This post was imported from my old Drupal blog. To see the full thing, including comments, it's best to visit the Internet Archive.
One of the things that’s been niggling at the back of my mind since the schema.org announcement is how small a role search engine results plays in the wider data sharing efforts that I’m more familiar with in my work on legislation.gov.uk, and more generally how my day job experience differs from (what seem to be) more common experiences of development on the web. In this post, I’m going to talk about that experience, and about the particular problems that I see with the coexistence of microdata and RDFa as a result.
My day job (the one I actually get paid for) is web development. The site I spend most of my time and effort on is legislation.gov.uk. This deals with complex content (UK legislation) that has to be presented in multiple formats (users love PDFs of legislation). Our aim is to make the data as reusable as possible by third parties through good, RESTful, web architecture, and we want to use open standards and open source technologies as part of the UK government’s general strategy.
legislation.gov.uk is not a global website like Amazon or eBay, but it’s not small either: it covers 60,000 changing items of legislation, providing point-in-time views for many of them, and with more added every day. It’s one of the top ten most used UK Government websites, with 2 million visits (about 10-12 million page views) each month and typically about 120 requests/second during the active times of the day. Legislation might sound like a highly specialist interest, but if you search for legislation.gov.uk on Twitter you’ll see it being referenced over and over by people who want to share what the law says.
I do not by any means claim that my experience is representative of the wider web. I know that there are large numbers of sites that deal only in data, not documents, and certainly not documents with the kind of rich semantic structure that legislation has. I offer the following discussion as a data point, partly because I can’t quite believe that legislation.gov.uk is completely unique in its requirements and partly because obviously my perspective on a bunch of issues arises from this experience.

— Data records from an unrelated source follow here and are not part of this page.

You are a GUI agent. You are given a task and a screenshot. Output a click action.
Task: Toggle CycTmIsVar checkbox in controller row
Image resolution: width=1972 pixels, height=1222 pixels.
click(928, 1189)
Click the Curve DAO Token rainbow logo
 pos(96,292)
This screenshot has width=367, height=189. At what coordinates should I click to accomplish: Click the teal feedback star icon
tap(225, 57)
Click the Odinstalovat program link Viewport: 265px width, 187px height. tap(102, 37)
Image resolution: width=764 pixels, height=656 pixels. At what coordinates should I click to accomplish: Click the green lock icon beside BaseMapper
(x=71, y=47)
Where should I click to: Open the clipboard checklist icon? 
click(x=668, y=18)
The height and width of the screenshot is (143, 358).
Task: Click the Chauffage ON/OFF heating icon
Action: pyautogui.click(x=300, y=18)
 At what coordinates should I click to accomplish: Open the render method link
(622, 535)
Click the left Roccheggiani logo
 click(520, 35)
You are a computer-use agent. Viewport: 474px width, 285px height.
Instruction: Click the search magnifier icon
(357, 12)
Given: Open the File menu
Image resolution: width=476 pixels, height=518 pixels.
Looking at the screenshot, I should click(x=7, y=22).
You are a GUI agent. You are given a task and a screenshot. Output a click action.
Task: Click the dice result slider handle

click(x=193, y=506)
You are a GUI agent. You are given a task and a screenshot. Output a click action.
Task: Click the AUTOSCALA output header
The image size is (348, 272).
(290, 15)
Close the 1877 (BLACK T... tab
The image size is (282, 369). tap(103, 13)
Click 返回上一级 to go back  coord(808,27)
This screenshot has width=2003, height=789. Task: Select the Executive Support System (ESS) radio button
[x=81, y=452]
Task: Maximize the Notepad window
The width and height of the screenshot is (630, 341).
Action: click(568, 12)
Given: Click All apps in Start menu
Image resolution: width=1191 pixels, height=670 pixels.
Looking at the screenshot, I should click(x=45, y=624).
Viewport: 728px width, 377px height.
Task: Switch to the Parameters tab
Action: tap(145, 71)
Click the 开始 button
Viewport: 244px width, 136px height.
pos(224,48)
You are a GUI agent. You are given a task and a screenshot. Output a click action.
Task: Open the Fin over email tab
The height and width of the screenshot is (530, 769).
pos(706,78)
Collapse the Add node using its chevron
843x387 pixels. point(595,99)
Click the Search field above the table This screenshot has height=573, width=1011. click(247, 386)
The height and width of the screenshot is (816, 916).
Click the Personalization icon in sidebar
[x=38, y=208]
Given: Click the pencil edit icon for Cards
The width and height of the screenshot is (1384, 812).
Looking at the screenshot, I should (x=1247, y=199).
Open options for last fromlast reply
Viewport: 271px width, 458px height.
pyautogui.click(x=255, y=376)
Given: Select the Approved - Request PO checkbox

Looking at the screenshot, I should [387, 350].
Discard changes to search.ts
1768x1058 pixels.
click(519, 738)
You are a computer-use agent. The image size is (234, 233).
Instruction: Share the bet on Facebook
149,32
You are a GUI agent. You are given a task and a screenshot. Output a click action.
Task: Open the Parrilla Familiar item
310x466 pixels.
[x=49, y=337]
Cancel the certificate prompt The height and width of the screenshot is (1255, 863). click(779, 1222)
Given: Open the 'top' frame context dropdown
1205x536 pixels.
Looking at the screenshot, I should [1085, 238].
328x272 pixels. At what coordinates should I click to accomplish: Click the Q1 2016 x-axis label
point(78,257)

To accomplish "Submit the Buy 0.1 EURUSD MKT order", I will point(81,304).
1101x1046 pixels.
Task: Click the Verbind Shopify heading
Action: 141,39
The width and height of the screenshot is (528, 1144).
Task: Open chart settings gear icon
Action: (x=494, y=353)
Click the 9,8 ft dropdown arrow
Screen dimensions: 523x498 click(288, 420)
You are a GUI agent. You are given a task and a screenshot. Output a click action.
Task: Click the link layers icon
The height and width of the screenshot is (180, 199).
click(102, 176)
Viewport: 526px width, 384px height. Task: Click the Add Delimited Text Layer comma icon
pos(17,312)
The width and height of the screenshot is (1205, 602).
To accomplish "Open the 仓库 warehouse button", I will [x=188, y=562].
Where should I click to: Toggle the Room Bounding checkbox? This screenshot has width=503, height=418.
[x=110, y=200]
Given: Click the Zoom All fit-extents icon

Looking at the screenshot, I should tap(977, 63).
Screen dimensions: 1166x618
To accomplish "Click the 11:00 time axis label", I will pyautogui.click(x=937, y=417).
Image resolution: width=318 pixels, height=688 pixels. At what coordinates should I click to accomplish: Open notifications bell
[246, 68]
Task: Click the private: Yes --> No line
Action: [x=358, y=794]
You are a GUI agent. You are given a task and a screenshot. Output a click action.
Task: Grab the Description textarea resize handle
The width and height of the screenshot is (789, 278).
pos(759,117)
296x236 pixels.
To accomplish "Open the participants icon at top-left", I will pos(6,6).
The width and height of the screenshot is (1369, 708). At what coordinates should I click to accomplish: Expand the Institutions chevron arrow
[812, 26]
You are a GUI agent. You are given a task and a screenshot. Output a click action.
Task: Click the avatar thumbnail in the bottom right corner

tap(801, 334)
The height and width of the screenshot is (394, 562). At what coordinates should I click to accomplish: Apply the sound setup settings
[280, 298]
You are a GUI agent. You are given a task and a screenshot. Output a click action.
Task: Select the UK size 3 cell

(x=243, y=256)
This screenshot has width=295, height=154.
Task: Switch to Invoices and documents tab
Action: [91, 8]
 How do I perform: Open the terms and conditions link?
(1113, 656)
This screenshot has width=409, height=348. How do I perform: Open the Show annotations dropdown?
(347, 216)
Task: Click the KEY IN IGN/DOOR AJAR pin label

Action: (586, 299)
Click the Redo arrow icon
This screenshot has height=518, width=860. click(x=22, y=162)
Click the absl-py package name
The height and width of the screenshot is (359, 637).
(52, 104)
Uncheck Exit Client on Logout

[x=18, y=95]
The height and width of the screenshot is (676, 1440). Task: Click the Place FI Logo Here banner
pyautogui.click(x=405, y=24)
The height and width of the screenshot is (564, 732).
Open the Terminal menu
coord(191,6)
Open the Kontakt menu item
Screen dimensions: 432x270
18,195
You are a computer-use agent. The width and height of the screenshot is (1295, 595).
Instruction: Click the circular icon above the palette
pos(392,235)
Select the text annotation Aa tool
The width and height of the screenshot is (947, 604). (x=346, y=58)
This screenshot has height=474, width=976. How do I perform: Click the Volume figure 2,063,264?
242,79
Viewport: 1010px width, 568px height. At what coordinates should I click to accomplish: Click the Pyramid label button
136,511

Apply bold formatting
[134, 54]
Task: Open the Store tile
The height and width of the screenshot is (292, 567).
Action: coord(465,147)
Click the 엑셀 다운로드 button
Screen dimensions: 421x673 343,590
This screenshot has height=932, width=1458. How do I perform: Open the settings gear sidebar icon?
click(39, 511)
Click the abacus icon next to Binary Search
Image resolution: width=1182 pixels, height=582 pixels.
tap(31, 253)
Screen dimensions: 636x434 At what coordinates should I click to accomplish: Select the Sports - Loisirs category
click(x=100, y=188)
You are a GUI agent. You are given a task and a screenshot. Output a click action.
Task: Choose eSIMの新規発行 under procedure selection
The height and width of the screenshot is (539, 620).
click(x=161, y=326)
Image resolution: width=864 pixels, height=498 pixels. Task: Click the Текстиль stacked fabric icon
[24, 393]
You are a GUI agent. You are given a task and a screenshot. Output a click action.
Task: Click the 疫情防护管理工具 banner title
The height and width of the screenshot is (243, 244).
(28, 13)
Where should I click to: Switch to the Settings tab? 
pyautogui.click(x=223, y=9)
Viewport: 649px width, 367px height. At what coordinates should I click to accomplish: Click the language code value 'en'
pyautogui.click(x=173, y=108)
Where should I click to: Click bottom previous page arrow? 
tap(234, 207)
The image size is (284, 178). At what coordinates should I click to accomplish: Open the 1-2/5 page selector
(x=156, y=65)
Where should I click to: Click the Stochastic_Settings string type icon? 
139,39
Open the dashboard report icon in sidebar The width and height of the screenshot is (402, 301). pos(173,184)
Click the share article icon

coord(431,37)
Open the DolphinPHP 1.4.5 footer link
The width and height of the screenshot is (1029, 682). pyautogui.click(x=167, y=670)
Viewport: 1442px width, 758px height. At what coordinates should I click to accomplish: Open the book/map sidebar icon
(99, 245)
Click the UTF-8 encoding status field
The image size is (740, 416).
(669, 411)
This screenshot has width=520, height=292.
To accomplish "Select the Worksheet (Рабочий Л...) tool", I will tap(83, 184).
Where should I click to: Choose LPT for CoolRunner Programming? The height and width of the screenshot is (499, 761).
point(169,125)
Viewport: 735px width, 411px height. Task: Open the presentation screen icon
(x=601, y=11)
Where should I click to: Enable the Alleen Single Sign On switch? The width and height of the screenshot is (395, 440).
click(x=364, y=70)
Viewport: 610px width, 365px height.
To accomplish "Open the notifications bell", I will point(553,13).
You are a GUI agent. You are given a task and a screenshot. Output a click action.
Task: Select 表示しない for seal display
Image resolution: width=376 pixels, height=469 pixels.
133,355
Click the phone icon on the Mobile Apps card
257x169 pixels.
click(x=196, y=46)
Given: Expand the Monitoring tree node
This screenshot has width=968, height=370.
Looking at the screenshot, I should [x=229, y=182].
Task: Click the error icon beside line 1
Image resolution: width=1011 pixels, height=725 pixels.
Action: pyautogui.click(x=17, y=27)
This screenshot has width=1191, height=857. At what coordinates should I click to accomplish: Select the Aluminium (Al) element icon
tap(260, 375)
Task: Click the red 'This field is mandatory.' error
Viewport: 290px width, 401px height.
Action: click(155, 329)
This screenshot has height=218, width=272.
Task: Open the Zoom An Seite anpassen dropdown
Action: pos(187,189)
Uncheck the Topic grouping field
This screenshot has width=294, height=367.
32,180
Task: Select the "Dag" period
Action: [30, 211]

Legislation items are complex, semi-structured documents. Their natural fit is XML (well, that’s not quite true – their natural fit would be something that allowed overlapping markup – but XML is the closest that we have). So we store it in XML in a native XML database and we use an XML toolset to query it (XQuery) and transform it (XSLT) into various formats including rendering it as PDF (through XSL-FO).
Our next step for the development of the site involves looking at legislative effects. These form a graph: one item of legislation affects other items of legislation which may in turn affect other items and so on. There are all sorts of other links between items of legislation in terms of commencements, conferred powers and so on. Particularly because we already have well-thought-through URIs for legislation, the natural fit is to use RDF to represent this graph. We already offer a SPARQL endpoint for accessing some aspects of our data, but we expect to expand and develop this over the next few months and to use it as a layer under the website and exposed for reusers, in much the same way as we use the XML database.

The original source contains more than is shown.